Hart-Fuller debate on law and morality
One of the most fascinating discussions between Lon Fuller and H. L. A. Hart on the intriguing interdependency
between law and morality is the Hart-Fuller debate. This basically emphasised the divergent viewpoints between
positivist and natural law philosophy and was published in the Harvard Law Review in 1958. It’s critical to examine
both these ideologists’ ideas and the justifications for them individually in order to comprehend the arguments made
by each.
H. L. A Hart
Hart, a positivist held the view that morality and law may have a close relationship but are most definitely not
interdependent. Hart does, however, agree that the prevailing morals in society have had a significant impact on the
law. He argued that there should be a distinct difference between what the law ought to be and what it should be.

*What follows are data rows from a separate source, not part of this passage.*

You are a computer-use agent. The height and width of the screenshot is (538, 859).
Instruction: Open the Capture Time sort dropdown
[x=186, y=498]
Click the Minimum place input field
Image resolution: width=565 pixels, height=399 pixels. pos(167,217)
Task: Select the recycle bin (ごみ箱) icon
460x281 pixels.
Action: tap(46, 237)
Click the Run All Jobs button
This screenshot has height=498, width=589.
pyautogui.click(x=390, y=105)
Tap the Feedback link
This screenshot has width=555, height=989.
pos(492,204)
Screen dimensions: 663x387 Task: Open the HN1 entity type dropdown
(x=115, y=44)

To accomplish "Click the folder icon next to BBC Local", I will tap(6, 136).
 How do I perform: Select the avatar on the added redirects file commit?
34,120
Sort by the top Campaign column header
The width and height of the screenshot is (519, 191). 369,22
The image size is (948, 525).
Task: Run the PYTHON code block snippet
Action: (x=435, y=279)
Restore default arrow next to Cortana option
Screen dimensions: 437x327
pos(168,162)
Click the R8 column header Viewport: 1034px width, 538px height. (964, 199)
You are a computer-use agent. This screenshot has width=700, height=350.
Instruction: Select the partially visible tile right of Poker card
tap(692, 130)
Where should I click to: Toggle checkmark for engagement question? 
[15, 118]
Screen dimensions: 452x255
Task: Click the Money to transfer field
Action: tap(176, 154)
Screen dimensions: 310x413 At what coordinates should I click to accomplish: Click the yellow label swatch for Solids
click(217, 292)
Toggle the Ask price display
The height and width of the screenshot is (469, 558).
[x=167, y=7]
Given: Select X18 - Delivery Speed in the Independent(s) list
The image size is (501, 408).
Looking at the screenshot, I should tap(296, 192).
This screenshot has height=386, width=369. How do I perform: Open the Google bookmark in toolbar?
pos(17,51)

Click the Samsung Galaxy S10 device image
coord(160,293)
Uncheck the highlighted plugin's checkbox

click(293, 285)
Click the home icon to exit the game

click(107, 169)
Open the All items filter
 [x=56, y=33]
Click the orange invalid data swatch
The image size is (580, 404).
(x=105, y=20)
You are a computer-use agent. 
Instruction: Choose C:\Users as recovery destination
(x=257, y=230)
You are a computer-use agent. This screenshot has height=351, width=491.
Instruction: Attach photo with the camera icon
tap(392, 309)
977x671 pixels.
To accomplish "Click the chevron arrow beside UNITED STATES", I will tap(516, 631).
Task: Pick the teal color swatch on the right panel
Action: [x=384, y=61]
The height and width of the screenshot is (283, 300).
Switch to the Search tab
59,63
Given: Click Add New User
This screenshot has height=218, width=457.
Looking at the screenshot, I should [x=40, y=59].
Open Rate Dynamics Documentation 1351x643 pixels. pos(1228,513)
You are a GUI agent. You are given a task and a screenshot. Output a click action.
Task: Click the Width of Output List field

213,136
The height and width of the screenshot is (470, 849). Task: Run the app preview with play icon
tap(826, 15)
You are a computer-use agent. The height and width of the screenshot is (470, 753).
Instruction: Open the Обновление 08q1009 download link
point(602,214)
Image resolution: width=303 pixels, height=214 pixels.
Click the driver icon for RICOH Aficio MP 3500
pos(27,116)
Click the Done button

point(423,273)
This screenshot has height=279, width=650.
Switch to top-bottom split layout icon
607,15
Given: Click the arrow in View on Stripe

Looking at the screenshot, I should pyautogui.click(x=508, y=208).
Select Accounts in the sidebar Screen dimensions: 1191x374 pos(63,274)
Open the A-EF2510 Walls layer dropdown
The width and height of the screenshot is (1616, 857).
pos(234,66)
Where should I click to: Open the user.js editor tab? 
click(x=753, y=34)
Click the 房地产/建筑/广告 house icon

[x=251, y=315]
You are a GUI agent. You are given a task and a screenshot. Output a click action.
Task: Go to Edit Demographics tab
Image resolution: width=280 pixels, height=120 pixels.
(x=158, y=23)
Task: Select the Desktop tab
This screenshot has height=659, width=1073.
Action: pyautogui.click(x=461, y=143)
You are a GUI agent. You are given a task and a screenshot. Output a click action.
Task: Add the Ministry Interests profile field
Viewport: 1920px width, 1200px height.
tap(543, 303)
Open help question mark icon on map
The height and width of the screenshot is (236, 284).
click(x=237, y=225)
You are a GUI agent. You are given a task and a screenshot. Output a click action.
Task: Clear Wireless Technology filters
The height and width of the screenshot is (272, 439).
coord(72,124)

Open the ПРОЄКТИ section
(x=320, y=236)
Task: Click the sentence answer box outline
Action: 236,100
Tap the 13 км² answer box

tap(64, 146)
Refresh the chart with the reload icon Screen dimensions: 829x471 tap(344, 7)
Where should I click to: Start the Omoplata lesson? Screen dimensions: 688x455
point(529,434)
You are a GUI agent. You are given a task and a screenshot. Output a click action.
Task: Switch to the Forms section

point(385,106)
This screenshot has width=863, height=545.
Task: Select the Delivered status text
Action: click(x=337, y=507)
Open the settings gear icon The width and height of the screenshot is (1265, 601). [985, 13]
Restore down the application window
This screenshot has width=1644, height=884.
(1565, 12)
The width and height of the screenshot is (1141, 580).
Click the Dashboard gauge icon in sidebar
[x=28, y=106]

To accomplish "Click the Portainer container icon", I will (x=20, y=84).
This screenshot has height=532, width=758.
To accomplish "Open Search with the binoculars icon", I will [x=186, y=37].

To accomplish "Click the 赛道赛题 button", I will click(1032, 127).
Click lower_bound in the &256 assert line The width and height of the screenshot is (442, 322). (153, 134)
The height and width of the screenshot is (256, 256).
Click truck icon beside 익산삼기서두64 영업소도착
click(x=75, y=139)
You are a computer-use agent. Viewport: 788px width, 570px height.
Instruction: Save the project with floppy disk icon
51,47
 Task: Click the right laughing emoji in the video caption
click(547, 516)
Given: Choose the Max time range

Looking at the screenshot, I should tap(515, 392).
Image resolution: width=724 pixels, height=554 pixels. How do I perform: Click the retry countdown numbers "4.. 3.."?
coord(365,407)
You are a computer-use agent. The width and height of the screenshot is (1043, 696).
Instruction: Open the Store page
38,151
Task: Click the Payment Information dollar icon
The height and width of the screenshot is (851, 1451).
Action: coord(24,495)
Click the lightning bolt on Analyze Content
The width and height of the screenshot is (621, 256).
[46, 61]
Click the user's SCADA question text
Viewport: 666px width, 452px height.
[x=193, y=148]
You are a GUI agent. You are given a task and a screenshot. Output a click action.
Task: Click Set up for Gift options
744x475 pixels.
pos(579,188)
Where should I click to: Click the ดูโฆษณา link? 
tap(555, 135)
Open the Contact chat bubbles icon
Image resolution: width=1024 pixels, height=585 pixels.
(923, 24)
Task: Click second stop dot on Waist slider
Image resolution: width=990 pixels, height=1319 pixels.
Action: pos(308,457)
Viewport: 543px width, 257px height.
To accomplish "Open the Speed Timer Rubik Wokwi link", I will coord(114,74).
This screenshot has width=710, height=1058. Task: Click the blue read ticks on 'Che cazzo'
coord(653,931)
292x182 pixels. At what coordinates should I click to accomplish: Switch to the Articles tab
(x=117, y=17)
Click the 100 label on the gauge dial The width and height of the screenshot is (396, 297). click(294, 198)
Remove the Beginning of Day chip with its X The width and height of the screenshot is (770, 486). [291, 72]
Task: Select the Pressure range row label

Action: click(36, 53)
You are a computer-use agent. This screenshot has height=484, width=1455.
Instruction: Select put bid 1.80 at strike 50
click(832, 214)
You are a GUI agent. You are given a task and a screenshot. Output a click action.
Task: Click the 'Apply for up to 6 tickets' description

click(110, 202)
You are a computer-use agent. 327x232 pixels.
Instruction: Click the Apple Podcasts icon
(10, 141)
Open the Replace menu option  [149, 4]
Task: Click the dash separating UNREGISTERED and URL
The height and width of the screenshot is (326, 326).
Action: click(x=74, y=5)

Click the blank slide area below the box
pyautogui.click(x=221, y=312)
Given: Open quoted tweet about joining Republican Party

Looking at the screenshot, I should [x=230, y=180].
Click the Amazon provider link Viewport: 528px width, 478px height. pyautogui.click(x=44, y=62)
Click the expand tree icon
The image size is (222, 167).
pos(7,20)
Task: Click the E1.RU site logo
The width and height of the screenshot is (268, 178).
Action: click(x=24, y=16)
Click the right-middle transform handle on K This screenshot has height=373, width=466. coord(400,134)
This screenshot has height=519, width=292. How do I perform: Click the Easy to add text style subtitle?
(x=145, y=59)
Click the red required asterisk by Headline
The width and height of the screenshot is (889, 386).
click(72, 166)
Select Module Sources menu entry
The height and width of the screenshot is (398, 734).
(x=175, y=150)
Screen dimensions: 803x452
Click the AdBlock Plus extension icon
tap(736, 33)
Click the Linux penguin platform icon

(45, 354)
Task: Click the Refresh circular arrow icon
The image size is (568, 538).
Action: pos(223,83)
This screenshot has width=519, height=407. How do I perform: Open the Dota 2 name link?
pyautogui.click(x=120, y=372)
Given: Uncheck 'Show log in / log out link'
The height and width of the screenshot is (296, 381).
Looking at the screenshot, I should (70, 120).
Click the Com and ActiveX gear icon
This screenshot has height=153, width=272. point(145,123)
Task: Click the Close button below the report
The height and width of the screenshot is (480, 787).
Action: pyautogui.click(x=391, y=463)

When the law is vague, Hart introduced the penumbra issue, which deals with determining meaning. In opposition,
Fuller argued that when the law is unclear, judges make decisions based on morality, or more specifically, on what
ought to be.
In response, Hart argued that deciding what ought to be understood in a legal sense rather than a moral sense. In
essence, interpretation of the law cannot originate from a source other than the legal profession.
There are both primary and secondary rules in the law as we have discussed in the theory of Hart’s concept of law.
Citizens are subject to specific regulations under primary rules, and the state has the authority to create and enforce
these regulations under secondary rules. This implies that moral principles are not required to be reflected in the
legislation. He draws a distinct line between morality and legality, but he also thinks that the two must eventually
cross paths.
Lon Fuller
Fuller was a naturalist who held the view that morality and the law are strongly intertwined. He believes that moral
standards are the foundation of all legal rules. Simply put, legislation cannot be considered legal if it fails the morality
test, which is based on the ethical principles that individuals hold.
The morality of aspiration and the morality of obligation are two more categories created by Fuller. The former is
concerned with moral standards that a person upholds in their own best interests. The latter, on the other hand, is more
important to the efficient operation of society since it establishes standards that everyone must adhere to.
Hart-Fuller debate analysis
Both of these legal theorists sought justice, but they did so in different ways. Real- world examples can help us better
understand their views. Consider a scenario in which parking a car somewhere is against the law. Although it is clearly
not morally wrong to leave your car parked there, it is nonetheless against the law. This implies that law can exist
outside of any moral duty to meddle with or to be dependent, as established by Hart.
On the other side, let’s look at the Nazi dictatorship, whose laws Hitler passed without regard for morality or ethics.
We can all agree that the Nazi government was unjust and terrible to humanity, and that’s why there wasn’t justice. In
a nutshell, Fuller believes that injustice results when laws did not match moral principles.
It is clear from a close review of their positions that there is no doubt that the two philosophers’ positions can be
reconciled. There can be some overlap between morality and legality; they don’t have to be two illogical concepts.
However, as morality is a matter of personal opinion, the law will ultimately have to take precedence.